## Open notebook in:
| Colab                                                                                                 
|:-------------------------------------------------------------------------------------------------------------------------------------------------------------------------------------------------------------------|
[![Open In Colab](https://colab.research.google.com/assets/colab-badge.svg)](https://colab.research.google.com/github/Nicolepcx/transformers-the-definitive-guide/blob/master/CH07/ch07_replay_buffer_DT.ipynb)                                             

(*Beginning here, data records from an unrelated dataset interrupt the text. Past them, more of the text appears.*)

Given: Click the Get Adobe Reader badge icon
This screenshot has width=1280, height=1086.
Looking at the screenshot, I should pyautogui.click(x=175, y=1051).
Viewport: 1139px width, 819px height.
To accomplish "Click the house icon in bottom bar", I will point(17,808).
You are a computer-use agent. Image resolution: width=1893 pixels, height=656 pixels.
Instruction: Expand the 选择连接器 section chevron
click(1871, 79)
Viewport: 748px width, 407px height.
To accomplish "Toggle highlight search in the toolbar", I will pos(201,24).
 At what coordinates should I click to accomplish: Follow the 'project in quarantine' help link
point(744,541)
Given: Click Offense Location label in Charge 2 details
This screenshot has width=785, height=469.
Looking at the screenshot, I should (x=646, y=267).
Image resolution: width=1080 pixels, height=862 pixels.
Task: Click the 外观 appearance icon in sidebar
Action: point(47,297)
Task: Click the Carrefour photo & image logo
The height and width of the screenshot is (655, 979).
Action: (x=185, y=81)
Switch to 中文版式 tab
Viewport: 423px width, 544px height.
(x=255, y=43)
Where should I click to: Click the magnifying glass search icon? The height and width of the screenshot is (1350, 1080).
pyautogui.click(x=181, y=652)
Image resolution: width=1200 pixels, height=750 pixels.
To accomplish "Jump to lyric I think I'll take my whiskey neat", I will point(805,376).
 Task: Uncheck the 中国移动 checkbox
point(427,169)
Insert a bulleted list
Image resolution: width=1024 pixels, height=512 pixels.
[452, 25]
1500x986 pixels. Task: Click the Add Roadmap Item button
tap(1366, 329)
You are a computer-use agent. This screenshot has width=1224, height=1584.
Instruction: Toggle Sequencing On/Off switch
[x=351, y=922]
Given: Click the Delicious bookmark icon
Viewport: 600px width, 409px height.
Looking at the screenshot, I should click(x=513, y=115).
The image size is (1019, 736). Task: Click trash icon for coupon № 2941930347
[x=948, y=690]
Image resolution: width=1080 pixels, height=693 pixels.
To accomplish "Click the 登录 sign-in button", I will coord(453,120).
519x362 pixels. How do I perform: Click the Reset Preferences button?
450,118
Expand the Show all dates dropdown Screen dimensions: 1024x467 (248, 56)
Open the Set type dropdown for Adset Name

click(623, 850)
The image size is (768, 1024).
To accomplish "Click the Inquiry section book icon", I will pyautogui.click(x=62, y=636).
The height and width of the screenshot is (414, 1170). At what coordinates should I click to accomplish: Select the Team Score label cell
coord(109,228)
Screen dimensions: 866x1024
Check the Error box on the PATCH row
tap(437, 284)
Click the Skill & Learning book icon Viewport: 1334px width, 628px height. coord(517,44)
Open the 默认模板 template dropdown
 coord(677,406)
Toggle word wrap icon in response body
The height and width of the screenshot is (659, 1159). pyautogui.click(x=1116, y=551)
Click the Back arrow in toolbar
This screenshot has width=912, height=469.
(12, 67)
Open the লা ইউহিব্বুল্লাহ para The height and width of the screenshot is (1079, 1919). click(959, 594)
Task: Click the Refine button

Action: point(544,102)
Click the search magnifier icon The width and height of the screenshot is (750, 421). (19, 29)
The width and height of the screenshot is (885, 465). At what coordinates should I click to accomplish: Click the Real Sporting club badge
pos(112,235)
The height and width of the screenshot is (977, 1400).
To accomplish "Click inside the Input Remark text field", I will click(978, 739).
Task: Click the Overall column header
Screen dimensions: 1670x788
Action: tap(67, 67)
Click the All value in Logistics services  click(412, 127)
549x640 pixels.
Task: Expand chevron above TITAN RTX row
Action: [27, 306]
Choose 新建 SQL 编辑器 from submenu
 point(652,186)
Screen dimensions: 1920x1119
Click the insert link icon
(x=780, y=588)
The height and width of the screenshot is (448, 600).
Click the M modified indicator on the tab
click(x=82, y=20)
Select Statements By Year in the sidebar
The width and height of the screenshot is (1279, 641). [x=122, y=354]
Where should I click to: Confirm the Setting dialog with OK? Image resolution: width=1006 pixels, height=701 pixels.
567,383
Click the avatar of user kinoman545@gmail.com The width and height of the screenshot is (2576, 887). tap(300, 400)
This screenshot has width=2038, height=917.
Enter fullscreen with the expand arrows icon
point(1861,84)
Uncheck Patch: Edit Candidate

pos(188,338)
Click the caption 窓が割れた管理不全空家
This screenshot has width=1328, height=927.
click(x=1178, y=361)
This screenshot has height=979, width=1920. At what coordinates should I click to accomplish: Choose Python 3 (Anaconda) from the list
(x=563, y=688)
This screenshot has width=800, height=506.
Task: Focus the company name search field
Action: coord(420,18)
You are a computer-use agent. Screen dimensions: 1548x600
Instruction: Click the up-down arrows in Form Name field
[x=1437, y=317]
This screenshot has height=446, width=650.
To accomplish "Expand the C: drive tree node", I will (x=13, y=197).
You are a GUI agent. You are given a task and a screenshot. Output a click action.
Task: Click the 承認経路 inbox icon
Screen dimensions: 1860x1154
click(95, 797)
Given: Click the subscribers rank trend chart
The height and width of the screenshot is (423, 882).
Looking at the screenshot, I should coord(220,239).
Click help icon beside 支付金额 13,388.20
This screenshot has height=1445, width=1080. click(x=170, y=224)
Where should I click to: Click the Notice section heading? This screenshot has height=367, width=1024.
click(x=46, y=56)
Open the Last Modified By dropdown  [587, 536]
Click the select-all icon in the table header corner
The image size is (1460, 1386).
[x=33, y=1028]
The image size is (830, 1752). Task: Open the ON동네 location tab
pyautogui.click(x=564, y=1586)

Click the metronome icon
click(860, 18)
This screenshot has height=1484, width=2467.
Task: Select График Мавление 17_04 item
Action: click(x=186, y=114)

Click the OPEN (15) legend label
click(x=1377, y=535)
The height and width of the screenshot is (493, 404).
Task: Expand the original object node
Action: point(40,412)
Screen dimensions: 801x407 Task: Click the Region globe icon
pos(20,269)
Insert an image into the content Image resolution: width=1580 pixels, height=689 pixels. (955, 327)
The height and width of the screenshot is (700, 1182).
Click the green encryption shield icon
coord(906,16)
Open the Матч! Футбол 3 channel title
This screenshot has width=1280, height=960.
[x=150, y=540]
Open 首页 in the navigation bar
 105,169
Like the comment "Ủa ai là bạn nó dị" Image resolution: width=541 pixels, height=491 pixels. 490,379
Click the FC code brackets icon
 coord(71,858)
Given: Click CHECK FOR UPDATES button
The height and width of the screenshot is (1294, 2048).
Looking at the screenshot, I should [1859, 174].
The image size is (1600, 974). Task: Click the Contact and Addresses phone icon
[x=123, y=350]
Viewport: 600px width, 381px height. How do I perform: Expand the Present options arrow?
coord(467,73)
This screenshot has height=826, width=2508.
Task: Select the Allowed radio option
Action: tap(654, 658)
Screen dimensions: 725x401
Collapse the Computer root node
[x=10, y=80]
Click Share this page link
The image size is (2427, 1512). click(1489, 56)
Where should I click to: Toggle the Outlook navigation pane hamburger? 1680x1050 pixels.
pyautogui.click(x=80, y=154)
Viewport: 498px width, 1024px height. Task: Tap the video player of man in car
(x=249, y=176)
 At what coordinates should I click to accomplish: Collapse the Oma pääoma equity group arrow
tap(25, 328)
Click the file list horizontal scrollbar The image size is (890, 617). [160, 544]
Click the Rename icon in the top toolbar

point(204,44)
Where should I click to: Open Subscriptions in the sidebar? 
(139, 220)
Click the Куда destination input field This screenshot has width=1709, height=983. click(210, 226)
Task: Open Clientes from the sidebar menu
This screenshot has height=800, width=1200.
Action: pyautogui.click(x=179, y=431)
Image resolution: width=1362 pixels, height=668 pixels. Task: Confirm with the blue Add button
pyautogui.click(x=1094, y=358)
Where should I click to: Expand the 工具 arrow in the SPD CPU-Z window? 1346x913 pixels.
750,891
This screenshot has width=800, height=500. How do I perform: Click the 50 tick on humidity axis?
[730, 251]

# About This Section: Replay Buffer Implementation

This section of the notebook focuses on the implementation of a **Replay Buffer** specifically designed for the [Online Decision Transformer](https://arxiv.org/abs/2202.05607) (ODT) framework. The replay buffer is a critical component in reinforcement learning, particularly for algorithms like ODT that require the storage and efficient retrieval of past experiences.

#### Key Features:
- **Capacity Management**: The replay buffer is initialized with a specified capacity, ensuring that only the top trajectories (based on rewards) are retained when the buffer is full.
- **Trajectory Storage**: Unlike traditional replay buffers that store individual transitions, this implementation stores entire trajectories, which are sequences of states, actions, and rewards. This approach aligns with ODT's focus on sequence-level modeling.
- **FIFO Replacement Strategy**: As new trajectories are collected during the training process, the replay buffer replaces the oldest trajectories in a first-in-first-out (FIFO) manner, maintaining a dynamic and up-to-date set of experiences for the agent to learn from.
- **Efficiency**: The replay buffer enhances the learning process by allowing the model to continuously learn from a diverse set of past experiences, improving stability and generalization.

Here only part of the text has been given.